Clayton had grown up in Atlanta and become a bass fisherman in the process. So he turned up his nose at our live and market bait and insisted on casting small spinnerbaits. Now he smirked at us in vindication.

“WHAT?!” Eddie yelled at Clayton right after the splash. “Why’d you throw back that green trout! Ya crazy?”

“Green trout?” The boy looked around mystified. “What do you mean? That was no kind of trout. It was largemouth bass, and a juvenile one at that. By releasing him we ensure…”

“Look Clay,” Eddie said. “We’re good hosts so we’ll indulge you a bit. But that green trout was legal, and he woulda fried up nicely at tonight’s feast!”

“Like this one!” Pelayo whooped as he swung another green trout aboard. “That’s what I love about grass shrimp.”

Pelayo smirked while chunking his green-trout in the “box” (more perplexity for Clayton, more accustomed to live wells). “EVERYTHING munches out on them. That makes bluegill, chinquapin, catfish, sac-a-lait and now a green trout, all caught on live grass shrimp.”

“Don’t forget the choupique,” Chris reminded him, just as his cork hit the big cypress trunk and plopped in the water. The cricket underneath it didn’t last long. Chris’ ultralight spinning outfit was soon swinging in another chunky “perch.”

After two dozen or so more fish (with classic chunky Lake Verret bluegill predominating), the bite petered out.
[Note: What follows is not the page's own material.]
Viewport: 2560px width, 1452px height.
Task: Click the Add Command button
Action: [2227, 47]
We made our way to the lake itself, and started trolling around the cypress trees in about 3-foot depths. The results were practically identical (variety and numbers) as they’d been in the canal, but with a few more beautiful channel cats.

These were no doubt courtesy of that abundant underwater cover from the cypress root network Alex Perret had explained. The scenery was as gorgeous out here and highlighted by a bald eagle, which distracted me as my cork plunged. After a brief battle, I pulled out a gorgeous redear, the kind we regard as filletable and call lakerunners.
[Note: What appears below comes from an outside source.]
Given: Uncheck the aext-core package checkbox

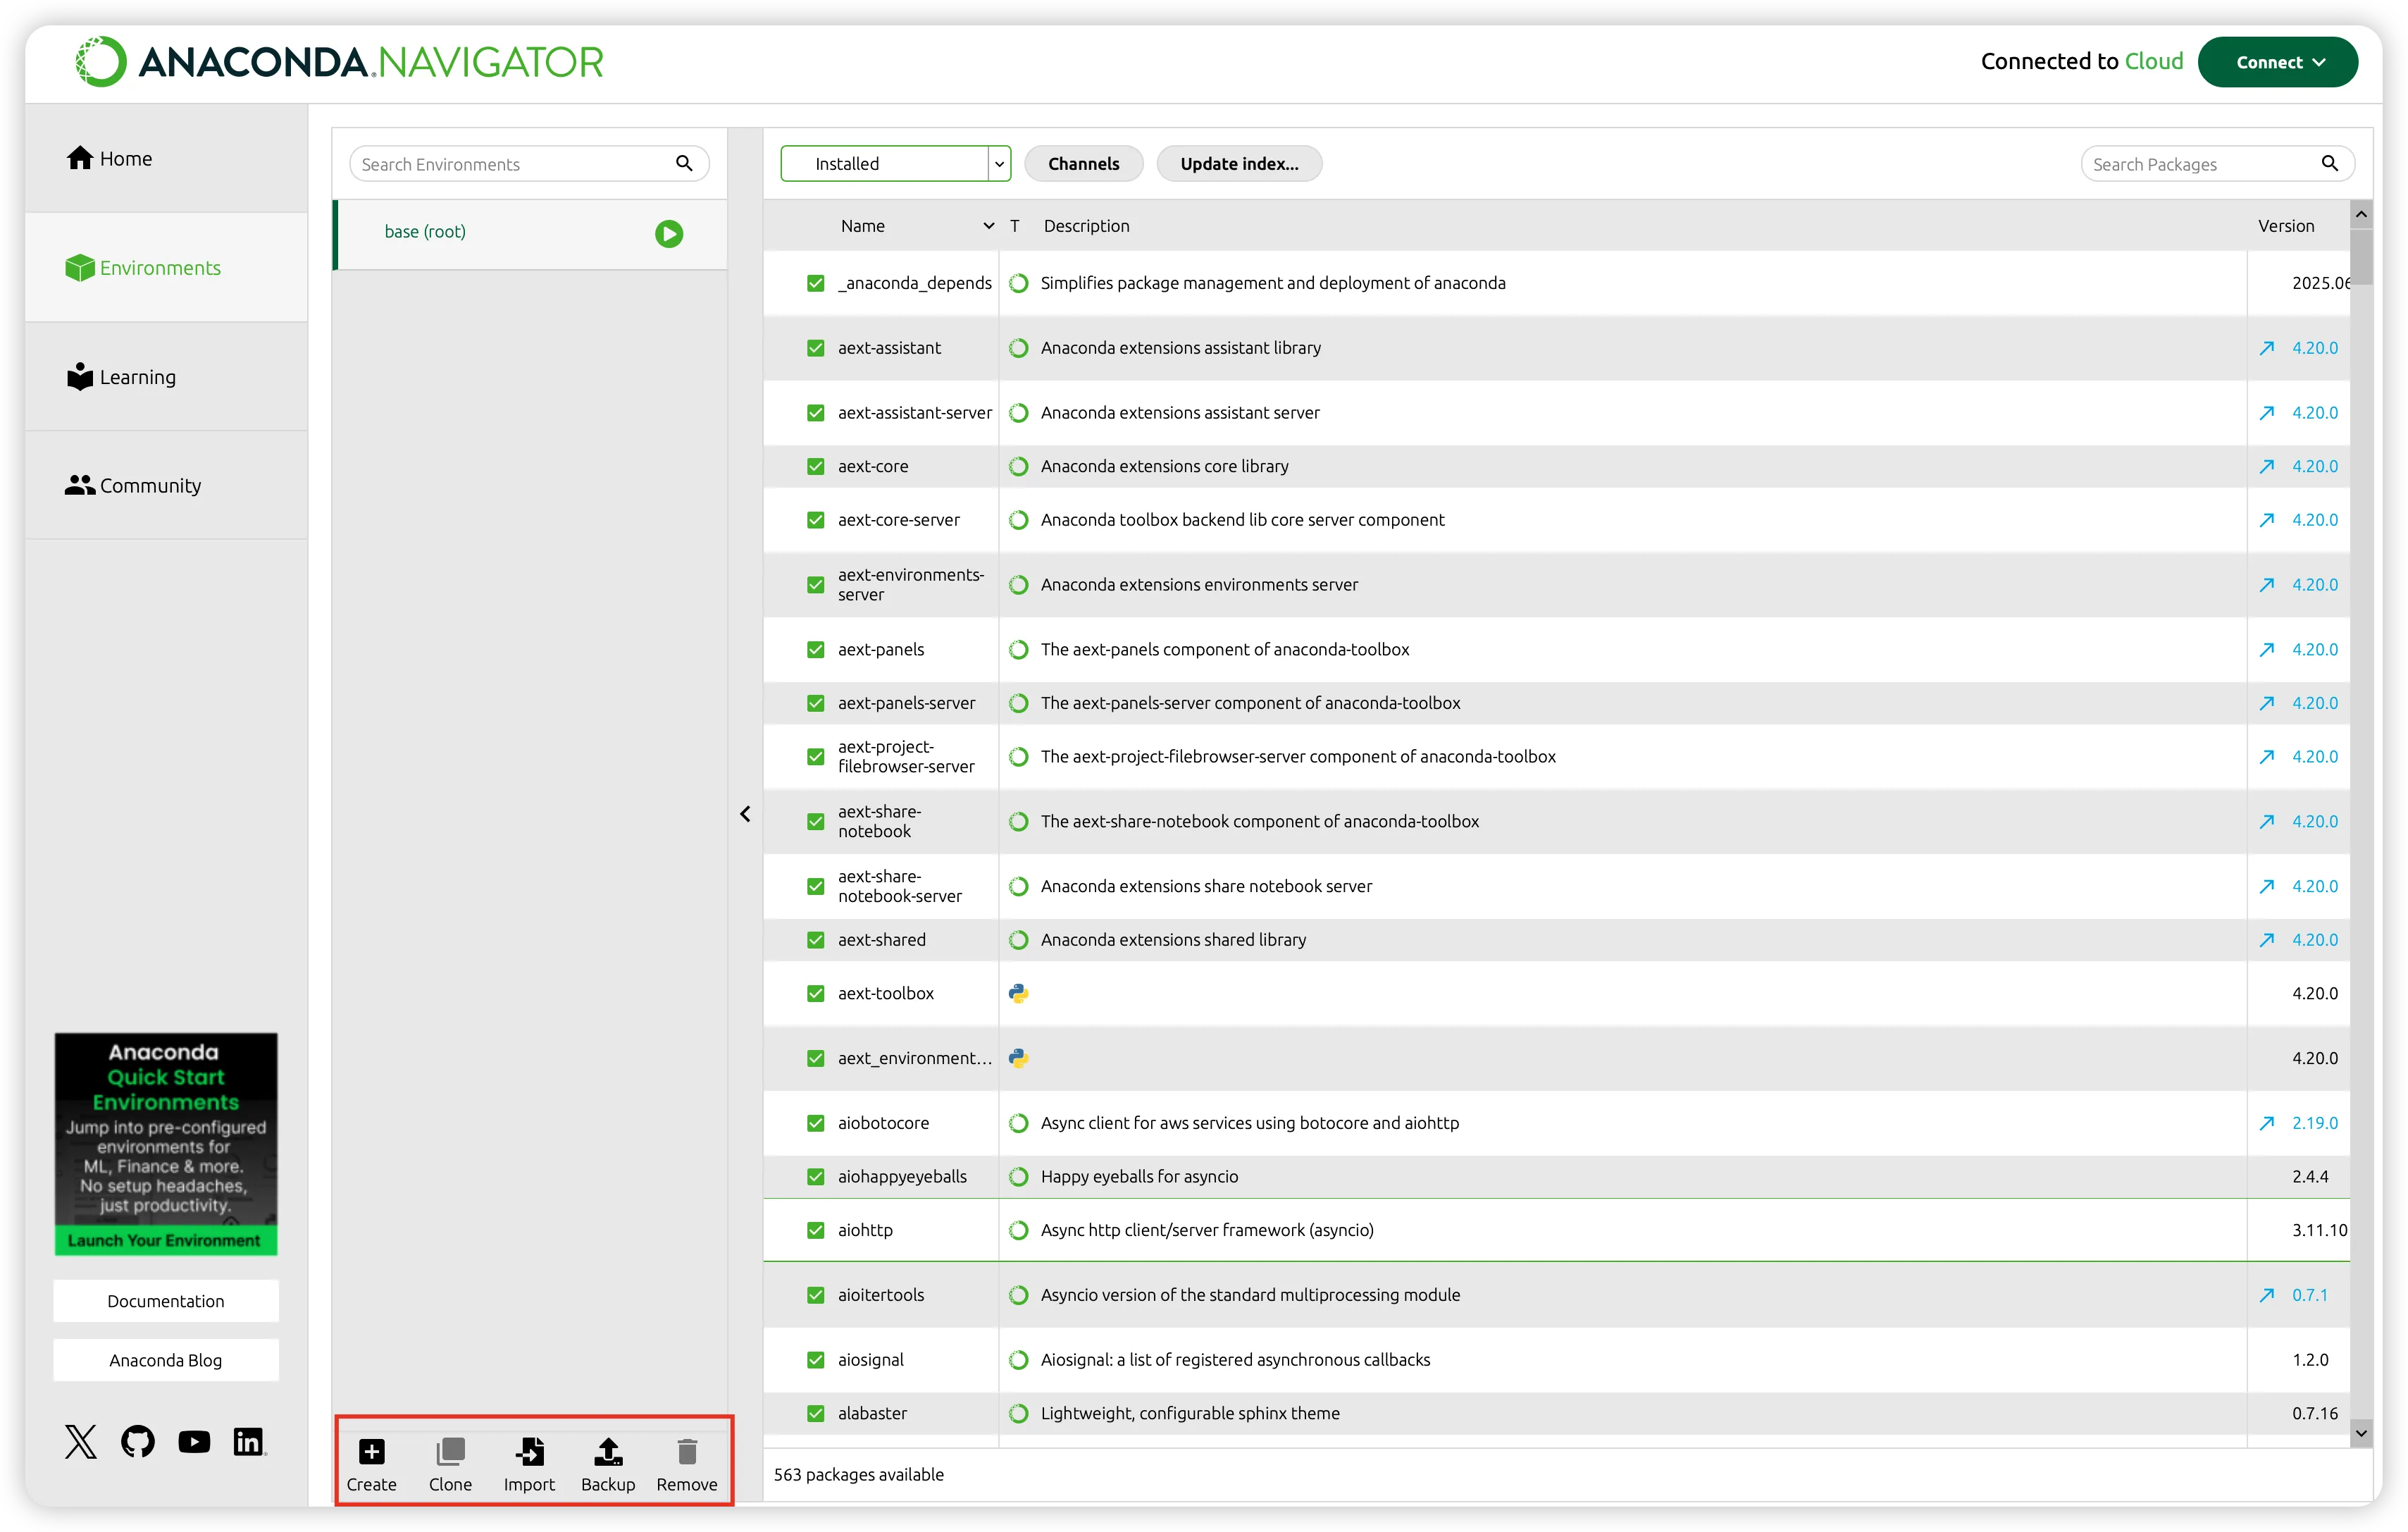Looking at the screenshot, I should tap(816, 467).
“Man, I love this kind of fishing,” I thought to myself as I chunked him in the box.

These red-eared sunfish (technically) seem to prefer small crustaceans (grass shrimp, tiny crawfish) over anything else. Not that they’ll pass up a worm or cricket, just that they readily inhale my little chunk of market shrimp, which is much easier to bait-up with.

Indeed there appeared no preference for one bait over the other, except the catfish obviously preferring my little chunks of market shrimp and little ditch crawfish (either live or crushed.) But without having to fumble around grabbing at a cricket or trying to impale a wiggly worm on the hook, I usually beat my fishing chums to the cast to the choice spot.

Looking around, I could only think of all those signs advertising a “Swamp Tour” — and thus what so many of us take for granted in South Louisiana. Most of our freshwater fishing trips qualify as “swamp tours,” if you think about it.

Every day tourists from around the world pay good money to sigh and gasp at the same scenery we snore at on the way to our honeyholes. An engineer from Frankfurt marvels at swamp maple blooming in vivid red. To us it might as well be a lightpole. A cottonmouth moccasin bracketed by blooming white iris gets half a roll of snapshots from a Japanese accountant. From us it gets three cylinders from the .357 magnum. An alligator immersed in duckweed has a whole boatload of Chicagoans shrieking and cooing in wonder. All we do is smack our lips; we’d rather see the gator immersed in a sauce picante. We study a twirling buzz bait rather than the towering, centuries-old cypress behind it. We focus on a piece of Styrofoam rather than the snowy egret in elegant spring plumage behind it. We’re riveted by the electronic blips on a fish-finder rather than the swamp owl peering down from the moss-draped branch of a tupelo gum. We follow the path of a painted water snake with the crosshairs on the .22 rimfire rather than a zoom lens.

At least we used to. Around Lake Verret, it’s easy to get distracted, but the constant action also keeps you attentive to your little bobbing cork. And oh, the pile of these fresh panfish fillets dipped in beer mustard batter then rolled in a mixture of corn flour, corn starch, garlic powder and cajun seasoning, and fried in peanut oil on the deck of Sean’s camp — it don’t get no better!